I am quite pleased with the photo above because it was taken through the wire netting of one of the aviaries in the Adelaide Zoo.
I delight in visiting my local zoo in Adelaide. I am a long term member and try to visit several times a year, mainly to hone my photography skills. The Adelaide Zoo has an excellent collection of birds in addition to the animals and reptiles, so birds feature prominently in my photos during these visits.

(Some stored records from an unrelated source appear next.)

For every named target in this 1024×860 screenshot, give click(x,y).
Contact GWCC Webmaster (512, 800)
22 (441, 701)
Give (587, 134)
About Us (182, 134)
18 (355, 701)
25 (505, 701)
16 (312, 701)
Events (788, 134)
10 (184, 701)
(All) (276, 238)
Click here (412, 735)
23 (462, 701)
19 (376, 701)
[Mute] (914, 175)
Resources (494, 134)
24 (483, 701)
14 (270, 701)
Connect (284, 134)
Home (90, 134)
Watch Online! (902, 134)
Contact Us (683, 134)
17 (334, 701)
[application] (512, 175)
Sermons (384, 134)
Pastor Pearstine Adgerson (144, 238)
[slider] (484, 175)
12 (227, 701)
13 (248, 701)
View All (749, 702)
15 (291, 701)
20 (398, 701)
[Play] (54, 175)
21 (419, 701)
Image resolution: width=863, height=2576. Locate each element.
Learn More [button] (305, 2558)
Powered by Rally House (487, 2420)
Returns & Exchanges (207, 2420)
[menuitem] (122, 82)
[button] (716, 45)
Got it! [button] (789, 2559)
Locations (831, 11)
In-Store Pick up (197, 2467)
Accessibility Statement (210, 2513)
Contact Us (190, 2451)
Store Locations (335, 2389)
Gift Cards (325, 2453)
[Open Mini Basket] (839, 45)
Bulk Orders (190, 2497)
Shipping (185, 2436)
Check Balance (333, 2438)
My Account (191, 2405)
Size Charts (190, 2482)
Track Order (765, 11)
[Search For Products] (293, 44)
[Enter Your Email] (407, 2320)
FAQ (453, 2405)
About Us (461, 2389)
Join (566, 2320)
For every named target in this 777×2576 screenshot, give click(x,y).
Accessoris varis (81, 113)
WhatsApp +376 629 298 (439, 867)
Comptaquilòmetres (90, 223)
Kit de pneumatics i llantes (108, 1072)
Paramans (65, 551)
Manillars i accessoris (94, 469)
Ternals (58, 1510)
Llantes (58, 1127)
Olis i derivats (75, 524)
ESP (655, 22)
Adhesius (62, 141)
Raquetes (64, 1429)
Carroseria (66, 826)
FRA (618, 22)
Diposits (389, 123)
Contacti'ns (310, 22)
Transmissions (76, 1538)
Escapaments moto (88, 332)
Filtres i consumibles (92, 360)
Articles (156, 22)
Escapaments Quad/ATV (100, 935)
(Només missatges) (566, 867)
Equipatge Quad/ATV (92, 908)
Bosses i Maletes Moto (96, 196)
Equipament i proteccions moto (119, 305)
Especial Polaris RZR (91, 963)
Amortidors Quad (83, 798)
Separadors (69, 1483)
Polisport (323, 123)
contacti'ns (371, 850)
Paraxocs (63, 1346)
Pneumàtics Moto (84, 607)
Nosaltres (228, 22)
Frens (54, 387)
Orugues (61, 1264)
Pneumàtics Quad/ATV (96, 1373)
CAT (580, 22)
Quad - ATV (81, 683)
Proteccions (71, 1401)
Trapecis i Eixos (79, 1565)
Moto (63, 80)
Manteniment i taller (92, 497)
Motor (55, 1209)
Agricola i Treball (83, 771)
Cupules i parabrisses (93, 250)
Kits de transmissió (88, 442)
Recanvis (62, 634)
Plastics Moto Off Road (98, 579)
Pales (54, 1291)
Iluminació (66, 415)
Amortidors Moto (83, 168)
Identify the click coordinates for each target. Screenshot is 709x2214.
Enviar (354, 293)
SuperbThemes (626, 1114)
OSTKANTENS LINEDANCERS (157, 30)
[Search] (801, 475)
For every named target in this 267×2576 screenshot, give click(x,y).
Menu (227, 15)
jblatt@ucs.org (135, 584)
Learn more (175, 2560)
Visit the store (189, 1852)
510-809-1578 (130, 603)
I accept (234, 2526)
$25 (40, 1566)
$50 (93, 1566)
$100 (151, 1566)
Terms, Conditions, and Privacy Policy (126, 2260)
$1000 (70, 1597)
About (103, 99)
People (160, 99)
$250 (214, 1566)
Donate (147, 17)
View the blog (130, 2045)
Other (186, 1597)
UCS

A few months ago I spent several hours there with my wife. We’d been to see a movie and decided to fill in some extra time at the zoo before travelling home. The zoo is an easy walk from the CBD. Besides, my wife hadn’t been to the zoo for a while, so she was eager to also spend time there.
Over coming days I will feature a few of the birds seen on this visit, as well as another visit a week later. Today’s photo shows a Palm Cockatoo, one species I have not yet seen in the wild. In its natural state it inhabits the far northern tip of Cape York Peninsula in Queensland, an area I have yet to visit.
On a recent visit to Adelaide Zoo, I focussed particularly on bird species. This zoo has an excellent collection of Australian birds plus a few exotics.
I managed this one photo of a Rose-crowned Fruit-dove, a species I have yet to see in the natural state. Sorry that the photo is slightly blurred – it was taken through the wire netting of the aviary.
Australia has six species in the family known as fruit-doves. Their diet is predominantly fruit, of course. This colourful species can be found in the northern extremes of Western Australia and the Northern Territory and from Cape York in Queensland down the eastern coast to about the Sydney region, sometimes even further south.